Ogni anno il Giappone uccide centinaia di balene in nome della ricerca scientifica poiché la caccia per scopi commerciali è stata vietata da una moratoria internazionale del 1986.

Sea Sheperd, più di altri gruppi di attivisti, ha sempre lottato strenuamente contro questa crudeltà. Dal 2005 ha intercettato gran parte delle baleniere giapponesi rendendo loro  difficile le operazioni di caccia ma, negli ultimi due mesi, la sua azione si è rivelata molto più aggressiva ed efficace tanto da obbligare il governo a richiamare, per quest’anno, le proprie navi.

Un attivista di Sea Sheperd è stato condannato a 2 anni di carcere per avere assaltato una baleniera mentre, lo scorso anno, una imbarcazione della flotta è affondata a seguito di uno scontro con una nave giapponese. Le ultime settimane sono state durissime e le operazioni degli ambientalisti si sono rivolte in particolar modo all’interruzione dell’approvvigionamento di carburante per le baleniere.

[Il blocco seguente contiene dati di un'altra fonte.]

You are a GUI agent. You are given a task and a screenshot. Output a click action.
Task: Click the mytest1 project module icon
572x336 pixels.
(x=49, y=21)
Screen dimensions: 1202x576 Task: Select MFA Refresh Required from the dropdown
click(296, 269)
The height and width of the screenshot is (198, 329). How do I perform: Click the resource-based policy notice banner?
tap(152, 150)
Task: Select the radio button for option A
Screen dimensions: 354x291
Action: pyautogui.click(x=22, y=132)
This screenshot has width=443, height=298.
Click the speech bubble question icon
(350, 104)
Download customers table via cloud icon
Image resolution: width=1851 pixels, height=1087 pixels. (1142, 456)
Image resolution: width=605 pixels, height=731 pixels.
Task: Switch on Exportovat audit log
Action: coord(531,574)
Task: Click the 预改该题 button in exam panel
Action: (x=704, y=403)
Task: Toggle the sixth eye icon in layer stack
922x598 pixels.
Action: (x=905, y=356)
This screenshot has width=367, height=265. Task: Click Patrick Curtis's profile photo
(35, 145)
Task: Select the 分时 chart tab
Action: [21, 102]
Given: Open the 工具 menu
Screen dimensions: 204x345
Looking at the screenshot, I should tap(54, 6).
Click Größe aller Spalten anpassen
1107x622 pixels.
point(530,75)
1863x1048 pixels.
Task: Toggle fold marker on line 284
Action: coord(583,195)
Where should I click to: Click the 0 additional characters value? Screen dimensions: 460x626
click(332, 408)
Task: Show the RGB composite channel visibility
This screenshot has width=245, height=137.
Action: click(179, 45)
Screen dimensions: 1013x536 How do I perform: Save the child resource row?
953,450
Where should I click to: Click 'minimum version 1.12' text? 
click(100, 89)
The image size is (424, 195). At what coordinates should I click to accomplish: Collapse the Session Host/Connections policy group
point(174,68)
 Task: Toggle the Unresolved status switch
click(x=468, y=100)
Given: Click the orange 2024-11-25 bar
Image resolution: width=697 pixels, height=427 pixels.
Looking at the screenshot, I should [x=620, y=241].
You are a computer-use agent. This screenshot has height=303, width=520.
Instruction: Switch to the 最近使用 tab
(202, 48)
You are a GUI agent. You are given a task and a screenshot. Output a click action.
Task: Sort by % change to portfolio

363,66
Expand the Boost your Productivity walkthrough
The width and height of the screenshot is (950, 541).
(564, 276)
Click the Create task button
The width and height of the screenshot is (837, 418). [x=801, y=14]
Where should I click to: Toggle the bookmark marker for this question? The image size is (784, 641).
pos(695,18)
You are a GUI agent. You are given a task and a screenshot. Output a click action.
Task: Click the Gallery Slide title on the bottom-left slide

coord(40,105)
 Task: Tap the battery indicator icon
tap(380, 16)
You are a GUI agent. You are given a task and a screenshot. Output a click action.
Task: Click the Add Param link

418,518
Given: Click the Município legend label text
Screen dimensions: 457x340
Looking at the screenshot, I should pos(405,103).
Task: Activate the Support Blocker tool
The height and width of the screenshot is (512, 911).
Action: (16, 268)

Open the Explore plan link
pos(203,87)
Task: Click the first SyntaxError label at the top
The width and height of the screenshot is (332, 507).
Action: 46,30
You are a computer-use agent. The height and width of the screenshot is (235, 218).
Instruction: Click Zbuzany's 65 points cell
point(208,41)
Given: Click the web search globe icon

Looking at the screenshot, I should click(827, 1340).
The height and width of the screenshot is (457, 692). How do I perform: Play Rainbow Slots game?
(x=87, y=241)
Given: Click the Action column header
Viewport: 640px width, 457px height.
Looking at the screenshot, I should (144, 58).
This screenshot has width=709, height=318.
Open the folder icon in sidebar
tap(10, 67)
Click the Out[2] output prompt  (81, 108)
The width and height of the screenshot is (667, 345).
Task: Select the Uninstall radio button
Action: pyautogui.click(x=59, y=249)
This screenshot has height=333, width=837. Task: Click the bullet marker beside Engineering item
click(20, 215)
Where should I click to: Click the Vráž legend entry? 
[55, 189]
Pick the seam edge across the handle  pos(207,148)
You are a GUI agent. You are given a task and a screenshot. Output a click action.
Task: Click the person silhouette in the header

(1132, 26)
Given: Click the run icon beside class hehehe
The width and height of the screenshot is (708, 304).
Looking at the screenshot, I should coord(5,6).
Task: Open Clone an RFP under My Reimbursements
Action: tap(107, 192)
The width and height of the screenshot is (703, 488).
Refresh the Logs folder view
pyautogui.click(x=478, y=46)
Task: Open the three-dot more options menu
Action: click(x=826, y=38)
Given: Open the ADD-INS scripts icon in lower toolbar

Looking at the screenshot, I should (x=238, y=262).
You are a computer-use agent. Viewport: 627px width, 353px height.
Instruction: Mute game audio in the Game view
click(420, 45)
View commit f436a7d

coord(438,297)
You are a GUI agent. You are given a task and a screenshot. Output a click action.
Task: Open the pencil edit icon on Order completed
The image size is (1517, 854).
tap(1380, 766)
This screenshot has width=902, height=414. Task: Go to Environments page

“Non so se il Giappone tornerà a cacciare il prossimo anno ma so con certezza che questa volta il loro bottino è stato scarno e tutti gli 80 membri dell’equipaggio sono felici e soddisfatti del risultato raggiunto. Se il prossimo anno dovessero tornare noi saremo ancora più incisivi grazie anche ad una nave che si è aggiunta alla nostra flotta e che darà un contributo decisivo al boicottaggio di questa pratica crudele e illegale” afferma Paul Watson, il capitano di Sea Shepherd.

Conclude Paul critico “Abbiamo raggiunto grandi risultati senza l’aiuto di nessuno, se non quello dei nostri sostenitori. Abbiamo fatto più di tante altre associazioni molto più grandi e con maggiori finanziamenti”.

Per Greenpeace, però, la flotta baleniera era già stata dimezzata dopo la risonanza mediatica del processo di due loro attivisti condannati per aver smascherato il contrabbando di carne di balena; nonostante ciò tutti sono concordi sulla necessità di dover fare di più.

All’Australia dovrà seguire l’appoggio di tanti altri paesi che possano influire favorevolmente nelle fasi di creazione di un nuovo negoziato con il Giappone.

Solo quando il Giappone rinuncerà definitivamente a questa pratica crudele potremmo dire che il giorno delle balene è finalmente arrivato.